Außergewöhnlicher kurzfristiger Anstieg: Auf dem 1-Stunden-Chart treten starke bullische Kerzen auf, und es gibt keine erkennbaren positiven Fundamental-News als Unterstützung
Schnelle Weiterleitung von Entsperr-Adressen: On-Chain-Daten zeigen, dass nach dem Pump innerhalb kurzer Zeit große Mengen an Token aus bekannten Adressen der Projektteams ausströmen
Ungewöhnliche Struktur des Handelsvolumens: Während des Pumps wird das Volumen stark größer, aber die Market-Maker-Tiefe ist extrem dünn
Frühere Vorzeige-Projekte, jüngste Stille: Hoher historischer Finanzierungsbetrag, aber ohne echte Fortschritte in der jüngeren Vergangenheit; plötzlich kommt es zu Kursausbrüchen
Der Anstieg von Tokens wie RAVE wird durch mehrere Marktfaktoren angetrieben; obwohl er ebenfalls hochgradig spekulativ ist, wird das Abwerfen nicht von einem bestimmten Manipulator angeführt. „Pump and Dump“ hingegen bedeutet, dass das Projektteam oder der „Geldbote“ aktiv falsche Aufwärtsbewegungen erzeugt.
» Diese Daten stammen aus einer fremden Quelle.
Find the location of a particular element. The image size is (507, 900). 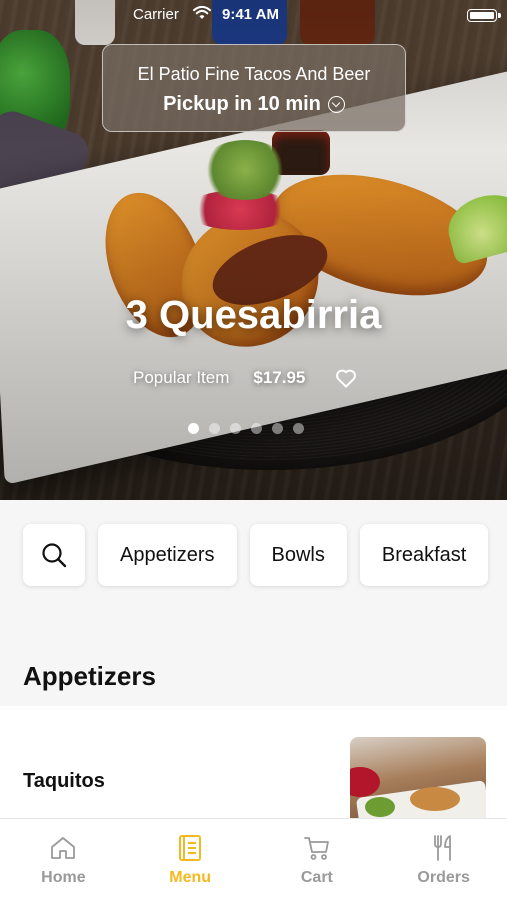

fork-knife-icon is located at coordinates (442, 848).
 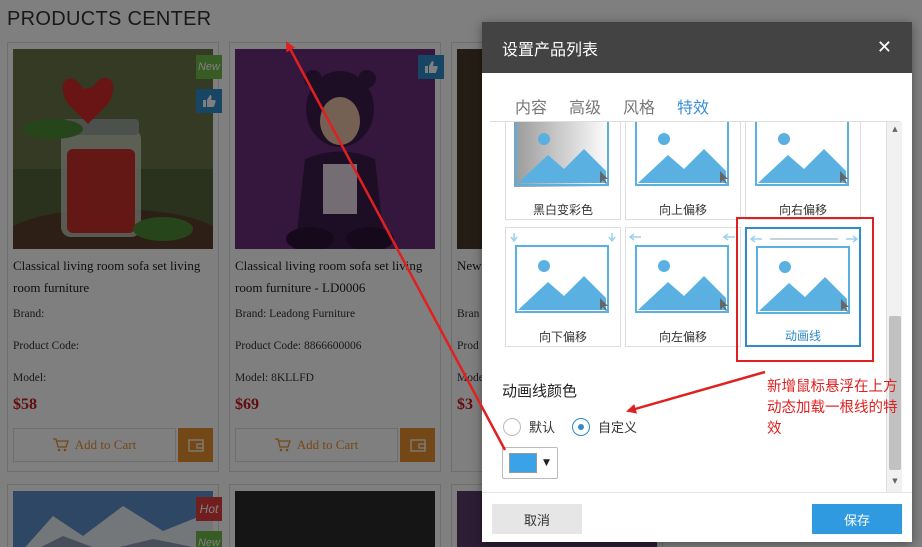 I want to click on scroll-up-icon: ▲, so click(x=895, y=129).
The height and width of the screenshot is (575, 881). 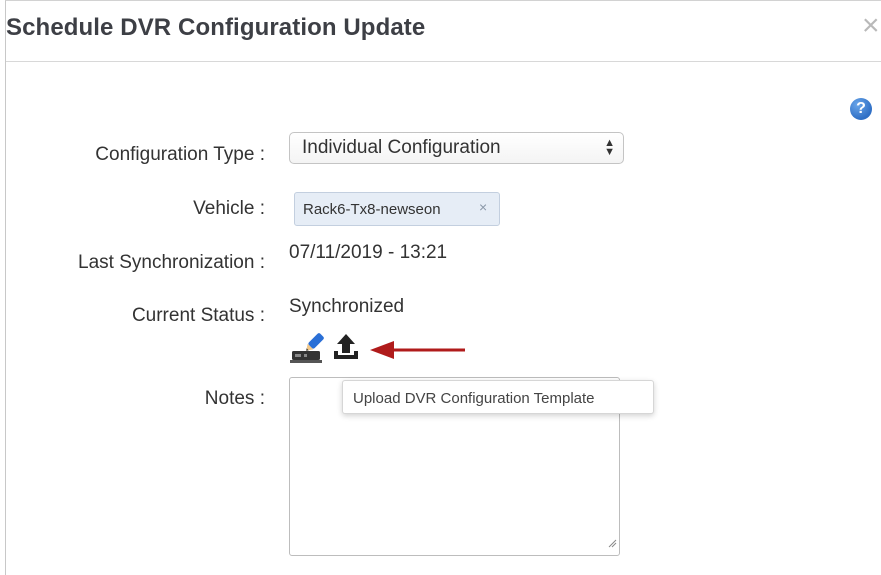 I want to click on last-sync-label: Last Synchronization :, so click(x=172, y=262).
Sobald genug Kaufaufträge angelockt sind, wird sofort abgeworfen; es handelt sich damit um eine betrügerische Form von Marktmanipulation. Gemeinsam ist beiden: hohes Risiko. Doch der Schaden beim zweiten ist oft schneller und kommt einer Gewissheit sehr nahe.
Man kann die Transfer-Aufzeichnungen von großen Token-Adressen verfolgen (insbesondere von Entsperr-Adressen, die mit dem Projektteam in Verbindung stehen). Wenn während eines Zeitraums abnormaler Kursanstiege viele Token schnell an eine Börse transferiert werden, ist das normalerweise ein Hinweis auf Abverkaufsverhalten. Man kann unabhängige Verifikationen über On-Chain-Tracking-Plattformen wie Lookonchain, Etherscan, Arkham usw. durchführen.
Wenn ein Finanzierungsprojekt die Erwartungen beim Produkt nicht erfüllt und die Marktbewertungen weiter sinken, geraten Projekte häufig in die Notlage, dass ihnen Betriebskapital ausgeht. Mangels echter Fortschritte und neuer Investoren nutzen einige Projektteams in dieser Lage den Entsperrzyklus der Token, um die Spekulation künstlich zu befeuern und sich schnell auszuzahlen – als „letztes Mittel“. Diese Handlung schadet jedoch direkt den Interessen der Token-Inhaber und untergräbt weiter das Vertrauen des Marktes in die gesamte Branche.